[Challenge] Copy out every line of the following data verbatim, changing nothing.

[Records for locating the described items]
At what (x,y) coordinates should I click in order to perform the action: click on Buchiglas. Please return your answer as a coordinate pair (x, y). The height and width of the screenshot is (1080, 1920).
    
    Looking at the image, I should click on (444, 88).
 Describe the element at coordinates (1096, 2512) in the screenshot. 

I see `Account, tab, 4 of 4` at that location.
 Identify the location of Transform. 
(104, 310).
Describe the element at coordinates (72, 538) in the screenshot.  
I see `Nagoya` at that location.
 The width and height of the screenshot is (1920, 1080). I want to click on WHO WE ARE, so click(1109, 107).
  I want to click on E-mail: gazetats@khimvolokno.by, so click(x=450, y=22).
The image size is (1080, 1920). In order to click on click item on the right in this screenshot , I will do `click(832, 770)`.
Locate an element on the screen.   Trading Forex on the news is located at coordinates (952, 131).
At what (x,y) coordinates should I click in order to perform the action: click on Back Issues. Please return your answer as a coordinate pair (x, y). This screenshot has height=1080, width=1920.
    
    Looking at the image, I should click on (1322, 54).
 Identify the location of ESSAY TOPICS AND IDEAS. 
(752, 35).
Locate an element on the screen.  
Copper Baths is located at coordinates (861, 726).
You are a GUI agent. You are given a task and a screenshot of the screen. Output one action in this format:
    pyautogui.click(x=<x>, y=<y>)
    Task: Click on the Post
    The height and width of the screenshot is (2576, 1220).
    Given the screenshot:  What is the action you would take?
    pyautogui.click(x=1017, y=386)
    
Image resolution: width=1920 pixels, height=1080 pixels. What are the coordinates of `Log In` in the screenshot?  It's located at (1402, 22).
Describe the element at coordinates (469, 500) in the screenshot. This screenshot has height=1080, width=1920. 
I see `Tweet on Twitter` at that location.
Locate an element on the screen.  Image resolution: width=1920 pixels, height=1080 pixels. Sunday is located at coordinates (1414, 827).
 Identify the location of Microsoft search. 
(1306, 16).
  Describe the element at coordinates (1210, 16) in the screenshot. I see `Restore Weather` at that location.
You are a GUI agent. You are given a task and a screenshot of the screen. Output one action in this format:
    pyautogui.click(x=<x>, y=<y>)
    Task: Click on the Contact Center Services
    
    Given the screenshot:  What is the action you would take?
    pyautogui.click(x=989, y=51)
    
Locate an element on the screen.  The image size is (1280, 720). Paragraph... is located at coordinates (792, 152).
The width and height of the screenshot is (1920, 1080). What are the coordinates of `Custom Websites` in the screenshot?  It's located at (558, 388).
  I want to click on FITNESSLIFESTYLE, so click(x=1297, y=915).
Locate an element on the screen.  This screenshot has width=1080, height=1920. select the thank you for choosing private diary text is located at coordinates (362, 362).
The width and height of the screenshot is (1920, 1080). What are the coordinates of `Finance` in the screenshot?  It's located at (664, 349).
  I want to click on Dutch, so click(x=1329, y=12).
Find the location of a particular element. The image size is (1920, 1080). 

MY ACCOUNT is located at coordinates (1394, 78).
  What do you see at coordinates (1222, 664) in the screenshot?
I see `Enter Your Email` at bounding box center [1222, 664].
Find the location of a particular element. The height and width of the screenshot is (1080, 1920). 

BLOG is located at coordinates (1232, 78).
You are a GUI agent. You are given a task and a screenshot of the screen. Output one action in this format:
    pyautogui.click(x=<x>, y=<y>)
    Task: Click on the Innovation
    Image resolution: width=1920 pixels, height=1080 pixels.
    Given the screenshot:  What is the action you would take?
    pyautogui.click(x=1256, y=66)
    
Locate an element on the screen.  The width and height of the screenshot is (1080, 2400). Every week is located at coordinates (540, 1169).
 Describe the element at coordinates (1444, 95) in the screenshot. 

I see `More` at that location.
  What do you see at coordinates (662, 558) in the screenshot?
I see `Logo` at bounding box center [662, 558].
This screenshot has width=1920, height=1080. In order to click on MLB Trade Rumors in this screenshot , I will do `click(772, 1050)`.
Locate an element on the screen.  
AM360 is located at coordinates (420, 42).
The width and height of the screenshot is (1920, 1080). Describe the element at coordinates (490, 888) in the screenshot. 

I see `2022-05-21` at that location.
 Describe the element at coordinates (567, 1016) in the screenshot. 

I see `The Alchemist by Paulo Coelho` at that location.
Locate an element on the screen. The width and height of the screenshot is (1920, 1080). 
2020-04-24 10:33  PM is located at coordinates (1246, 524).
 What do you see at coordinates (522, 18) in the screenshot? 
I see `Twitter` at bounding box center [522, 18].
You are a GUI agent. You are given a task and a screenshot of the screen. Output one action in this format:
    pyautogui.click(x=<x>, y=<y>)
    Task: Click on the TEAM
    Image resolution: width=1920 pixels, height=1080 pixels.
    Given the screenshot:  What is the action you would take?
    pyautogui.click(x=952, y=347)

[Solution below]
At what (x,y) coordinates should I click in order to perform the action: click on Buchiglas. Please return your answer as a coordinate pair (x, y). The height and width of the screenshot is (1080, 1920).
    
    Looking at the image, I should click on (444, 88).
 Describe the element at coordinates (1096, 2512) in the screenshot. 

I see `Account, tab, 4 of 4` at that location.
 Identify the location of Transform. 
(104, 310).
Describe the element at coordinates (72, 538) in the screenshot.  
I see `Nagoya` at that location.
 The width and height of the screenshot is (1920, 1080). I want to click on WHO WE ARE, so click(1109, 107).
  I want to click on E-mail: gazetats@khimvolokno.by, so click(x=450, y=22).
The image size is (1080, 1920). In order to click on click item on the right in this screenshot , I will do `click(832, 770)`.
Locate an element on the screen.   Trading Forex on the news is located at coordinates (952, 131).
At what (x,y) coordinates should I click in order to perform the action: click on Back Issues. Please return your answer as a coordinate pair (x, y). This screenshot has height=1080, width=1920.
    
    Looking at the image, I should click on (1322, 54).
 Identify the location of ESSAY TOPICS AND IDEAS. 
(752, 35).
Locate an element on the screen.  
Copper Baths is located at coordinates (861, 726).
You are a GUI agent. You are given a task and a screenshot of the screen. Output one action in this format:
    pyautogui.click(x=<x>, y=<y>)
    Task: Click on the Post
    The height and width of the screenshot is (2576, 1220).
    Given the screenshot:  What is the action you would take?
    pyautogui.click(x=1017, y=386)
    
Image resolution: width=1920 pixels, height=1080 pixels. What are the coordinates of `Log In` in the screenshot?  It's located at (1402, 22).
Describe the element at coordinates (469, 500) in the screenshot. This screenshot has height=1080, width=1920. 
I see `Tweet on Twitter` at that location.
Locate an element on the screen.  Image resolution: width=1920 pixels, height=1080 pixels. Sunday is located at coordinates (1414, 827).
 Identify the location of Microsoft search. 
(1306, 16).
  Describe the element at coordinates (1210, 16) in the screenshot. I see `Restore Weather` at that location.
You are a GUI agent. You are given a task and a screenshot of the screen. Output one action in this format:
    pyautogui.click(x=<x>, y=<y>)
    Task: Click on the Contact Center Services
    
    Given the screenshot:  What is the action you would take?
    pyautogui.click(x=989, y=51)
    
Locate an element on the screen.  The image size is (1280, 720). Paragraph... is located at coordinates (792, 152).
The width and height of the screenshot is (1920, 1080). What are the coordinates of `Custom Websites` in the screenshot?  It's located at (558, 388).
  I want to click on FITNESSLIFESTYLE, so click(x=1297, y=915).
Locate an element on the screen.  This screenshot has width=1080, height=1920. select the thank you for choosing private diary text is located at coordinates (362, 362).
The width and height of the screenshot is (1920, 1080). What are the coordinates of `Finance` in the screenshot?  It's located at (664, 349).
  I want to click on Dutch, so click(x=1329, y=12).
Find the location of a particular element. The image size is (1920, 1080). 

MY ACCOUNT is located at coordinates (1394, 78).
  What do you see at coordinates (1222, 664) in the screenshot?
I see `Enter Your Email` at bounding box center [1222, 664].
Find the location of a particular element. The height and width of the screenshot is (1080, 1920). 

BLOG is located at coordinates (1232, 78).
You are a GUI agent. You are given a task and a screenshot of the screen. Output one action in this format:
    pyautogui.click(x=<x>, y=<y>)
    Task: Click on the Innovation
    Image resolution: width=1920 pixels, height=1080 pixels.
    Given the screenshot:  What is the action you would take?
    pyautogui.click(x=1256, y=66)
    
Locate an element on the screen.  The width and height of the screenshot is (1080, 2400). Every week is located at coordinates (540, 1169).
 Describe the element at coordinates (1444, 95) in the screenshot. 

I see `More` at that location.
  What do you see at coordinates (662, 558) in the screenshot?
I see `Logo` at bounding box center [662, 558].
This screenshot has width=1920, height=1080. In order to click on MLB Trade Rumors in this screenshot , I will do `click(772, 1050)`.
Locate an element on the screen.  
AM360 is located at coordinates (420, 42).
The width and height of the screenshot is (1920, 1080). Describe the element at coordinates (490, 888) in the screenshot. 

I see `2022-05-21` at that location.
 Describe the element at coordinates (567, 1016) in the screenshot. 

I see `The Alchemist by Paulo Coelho` at that location.
Locate an element on the screen. The width and height of the screenshot is (1920, 1080). 
2020-04-24 10:33  PM is located at coordinates (1246, 524).
 What do you see at coordinates (522, 18) in the screenshot? 
I see `Twitter` at bounding box center [522, 18].
You are a GUI agent. You are given a task and a screenshot of the screen. Output one action in this format:
    pyautogui.click(x=<x>, y=<y>)
    Task: Click on the TEAM
    Image resolution: width=1920 pixels, height=1080 pixels.
    Given the screenshot:  What is the action you would take?
    pyautogui.click(x=952, y=347)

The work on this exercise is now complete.